Element and text position data
********************

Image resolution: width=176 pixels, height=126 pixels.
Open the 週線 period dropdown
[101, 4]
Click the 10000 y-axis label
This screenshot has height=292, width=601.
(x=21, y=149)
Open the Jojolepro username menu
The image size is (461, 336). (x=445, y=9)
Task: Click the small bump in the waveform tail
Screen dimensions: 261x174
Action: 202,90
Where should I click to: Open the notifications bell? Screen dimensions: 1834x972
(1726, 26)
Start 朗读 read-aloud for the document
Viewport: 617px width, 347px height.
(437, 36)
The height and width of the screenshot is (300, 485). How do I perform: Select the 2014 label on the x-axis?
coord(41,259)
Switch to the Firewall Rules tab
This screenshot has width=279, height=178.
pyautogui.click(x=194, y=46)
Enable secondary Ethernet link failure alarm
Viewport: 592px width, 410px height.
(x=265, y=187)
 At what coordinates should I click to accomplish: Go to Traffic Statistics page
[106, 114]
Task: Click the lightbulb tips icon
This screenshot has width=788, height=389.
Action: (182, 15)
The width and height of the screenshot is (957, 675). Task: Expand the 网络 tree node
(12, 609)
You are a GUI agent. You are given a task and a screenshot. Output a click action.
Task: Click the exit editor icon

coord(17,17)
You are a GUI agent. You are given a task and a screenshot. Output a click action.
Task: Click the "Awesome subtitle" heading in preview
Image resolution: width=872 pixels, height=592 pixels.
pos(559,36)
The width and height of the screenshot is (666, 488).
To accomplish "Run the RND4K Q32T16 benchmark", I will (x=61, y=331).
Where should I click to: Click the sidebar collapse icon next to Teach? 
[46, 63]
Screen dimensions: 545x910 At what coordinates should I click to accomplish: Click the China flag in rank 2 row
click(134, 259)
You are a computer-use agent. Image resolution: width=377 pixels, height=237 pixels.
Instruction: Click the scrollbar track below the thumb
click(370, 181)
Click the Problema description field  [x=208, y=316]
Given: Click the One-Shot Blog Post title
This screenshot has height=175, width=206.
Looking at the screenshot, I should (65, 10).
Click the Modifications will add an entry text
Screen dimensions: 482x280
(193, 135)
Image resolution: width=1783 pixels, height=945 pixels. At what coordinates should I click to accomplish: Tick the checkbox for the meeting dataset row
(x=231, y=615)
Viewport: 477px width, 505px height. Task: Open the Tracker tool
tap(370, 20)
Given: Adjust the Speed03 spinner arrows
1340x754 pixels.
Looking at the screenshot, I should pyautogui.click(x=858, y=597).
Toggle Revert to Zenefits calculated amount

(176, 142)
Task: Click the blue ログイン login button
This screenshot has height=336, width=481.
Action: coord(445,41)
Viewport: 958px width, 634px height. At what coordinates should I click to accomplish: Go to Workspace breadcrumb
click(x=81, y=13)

********************

Reproduce every line from the one containing "Viewport: 958px width, 634px" down to the end of the records, requests included, multiplying the click coordinates in the answers by 2.25 and rounding them to whole numbers, with halves rounded up. Leave all other numbers unchanged.

Viewport: 958px width, 634px height. At what coordinates should I click to accomplish: Go to Workspace breadcrumb
click(x=182, y=29)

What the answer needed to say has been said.